== À compléter ==
A – Extrayez du texte, sans rien modifier, le passage qui commence à « Éditeur : Autrement » et se termine à « archives de l’époque. ».
B – Répondez à ces questions d'après le texte :
(i) Quel éditeur publie le livre ?
(ii) Combien de pages compte-t-il ?
(iii) En quelle année a eu lieu la grande épidémie de choléra mentionnée ?
C – D'après le texte, à qui cet ouvrage redonne-t-il une existence propre ? Citez-les tous.

Les origines troubles de l’épidémiologie

Jim Downs
Samedi 24 septembre 2022

Titre : Les origines troubles de l’épidémiologie Comment le colonialisme a transformé la médecine

Auteur : Jim Downs

Éditeur : Autrement

Date de parution : 07/09/2022

340 Pages

Prix : 24,00€

ISBN : 9782080283795

Quatrième de couverture :

C’est l’esclavage et le système colonial qui ont créé, au cours du XIXᵉ siècle, les conditions de développement de l’épidémiologie, cette science qui étudie la transmission des maladies. Des cargaisons d’esclaves à préserver – moins par humanité que pour leur valeur économique – au réservoir presque illimité de cobayes fournis par ce commerce, cet ouvrage retrace les origines douloureuses d’une avancée médicale qui porta ses fruits dès la grande épidémie de choléra de 1856. Il raconte la naissance de l’épidémiologie dans les cales des bateaux d’esclaves, les cellules des prisons ou encore sur le front, en s’appuyant sur les riches archives de l’époque.

Jim Downs revisite l’histoire des faits médicaux à la lumière du développement de la bureaucratie coloniale mais aussi au rythme des circulations et des échanges entre les différents territoires des empires coloniaux. Ces pratiques sont mises en relation avec l’évolution des théories médicales entre les XVIIIᵉ et XIXᵉ siècles portant sur les corps noirs. Ces derniers, utilisés à des fins de recherche, restent pourtant absents de tous les récits des médecins.

Histoire sociale et médicale, cet ouvrage redonne aux esclaves, aux corps blessés des soldats, aux prisonniers et aux pèlerins une existence propre.

Mon avis : Passionnant. Tout simplement passionnant. Bien sûr, je ne suis pas épidémiologiste. Et encore moins historien de la médecine. Alors, s’il se glisse dans ce livre quelques informations inexactes, je ne saurais les identifier. Mais je doute que ce soit le cas.

Je m’attendais, la médecine n’étant pas mon violon d’Ingres, à peiner sur la lecture de ce livre. Mais non. J’ai au contraire mis en suspens d’autres lectures. J’étais pressé d’en savoir plus sur ces débuts troubles de l’épidémiologie. J’y ai appris comment l’esclavage et la guerre ont contribué à construire cette approche de la santé, à identifier les causes et les conséquence des grandes épidémies qui ont ravager le XIXe siècle, pays après pays. Aucun n’en a réchappé, car partout l’historien peut constater les mêmes défaillances de nos sociétés : le manque de discernement du plus grand nombre qui ne respecte aucunes des règles d’hygiène qui nous paraissent évidentes en notre début de XXIe siècle ; difficulté à faire circuler le savoir ; opposition entre intérêts personnels et collectifs.

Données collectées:
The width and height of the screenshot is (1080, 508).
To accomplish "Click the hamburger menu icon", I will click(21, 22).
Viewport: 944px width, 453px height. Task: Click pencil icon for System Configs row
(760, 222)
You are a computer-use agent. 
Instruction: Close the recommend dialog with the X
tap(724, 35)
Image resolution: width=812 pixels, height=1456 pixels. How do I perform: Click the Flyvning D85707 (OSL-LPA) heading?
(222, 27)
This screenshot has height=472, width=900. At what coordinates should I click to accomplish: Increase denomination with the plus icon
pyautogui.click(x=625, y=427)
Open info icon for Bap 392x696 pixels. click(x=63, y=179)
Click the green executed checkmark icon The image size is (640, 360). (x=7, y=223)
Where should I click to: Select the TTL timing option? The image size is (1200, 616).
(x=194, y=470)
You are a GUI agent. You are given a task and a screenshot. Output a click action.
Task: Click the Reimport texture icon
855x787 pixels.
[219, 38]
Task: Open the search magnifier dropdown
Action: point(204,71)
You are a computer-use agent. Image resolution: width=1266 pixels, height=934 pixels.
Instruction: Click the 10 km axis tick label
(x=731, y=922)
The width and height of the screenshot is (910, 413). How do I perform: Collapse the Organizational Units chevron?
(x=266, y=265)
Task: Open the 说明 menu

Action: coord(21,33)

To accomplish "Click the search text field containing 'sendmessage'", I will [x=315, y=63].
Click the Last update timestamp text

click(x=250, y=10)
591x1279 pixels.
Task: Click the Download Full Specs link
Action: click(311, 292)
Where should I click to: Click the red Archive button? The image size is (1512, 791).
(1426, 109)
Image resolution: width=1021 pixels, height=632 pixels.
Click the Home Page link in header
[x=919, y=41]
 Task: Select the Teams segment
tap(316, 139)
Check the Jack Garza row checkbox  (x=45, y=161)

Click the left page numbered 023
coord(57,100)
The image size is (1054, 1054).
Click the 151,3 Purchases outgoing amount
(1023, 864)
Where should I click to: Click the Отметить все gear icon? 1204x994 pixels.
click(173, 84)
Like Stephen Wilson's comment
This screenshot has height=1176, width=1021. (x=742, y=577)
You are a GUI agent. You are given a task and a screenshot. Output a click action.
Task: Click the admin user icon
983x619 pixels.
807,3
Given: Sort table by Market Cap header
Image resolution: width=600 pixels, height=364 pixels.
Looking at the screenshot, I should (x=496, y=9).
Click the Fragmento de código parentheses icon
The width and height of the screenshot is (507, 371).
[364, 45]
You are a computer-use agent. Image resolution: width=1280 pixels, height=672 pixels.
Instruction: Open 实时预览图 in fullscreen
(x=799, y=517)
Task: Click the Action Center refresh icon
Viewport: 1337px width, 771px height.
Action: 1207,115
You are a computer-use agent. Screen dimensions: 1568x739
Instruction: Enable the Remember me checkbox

== Réponses ==
A –
Éditeur : Autrement

Date de parution : 07/09/2022

340 Pages

Prix : 24,00€

ISBN : 9782080283795

Quatrième de couverture :

C’est l’esclavage et le système colonial qui ont créé, au cours du XIXᵉ siècle, les conditions de développement de l’épidémiologie, cette science qui étudie la transmission des maladies. Des cargaisons d’esclaves à préserver – moins par humanité que pour leur valeur économique – au réservoir presque illimité de cobayes fournis par ce commerce, cet ouvrage retrace les origines douloureuses d’une avancée médicale qui porta ses fruits dès la grande épidémie de choléra de 1856. Il raconte la naissance de l’épidémiologie dans les cales des bateaux d’esclaves, les cellules des prisons ou encore sur le front, en s’appuyant sur les riches archives de l’époque.

B –
(i) Autrement
(ii) 340 pages
(iii) 1856

C – Aux esclaves, aux corps blessés des soldats, aux prisonniers et aux pèlerins.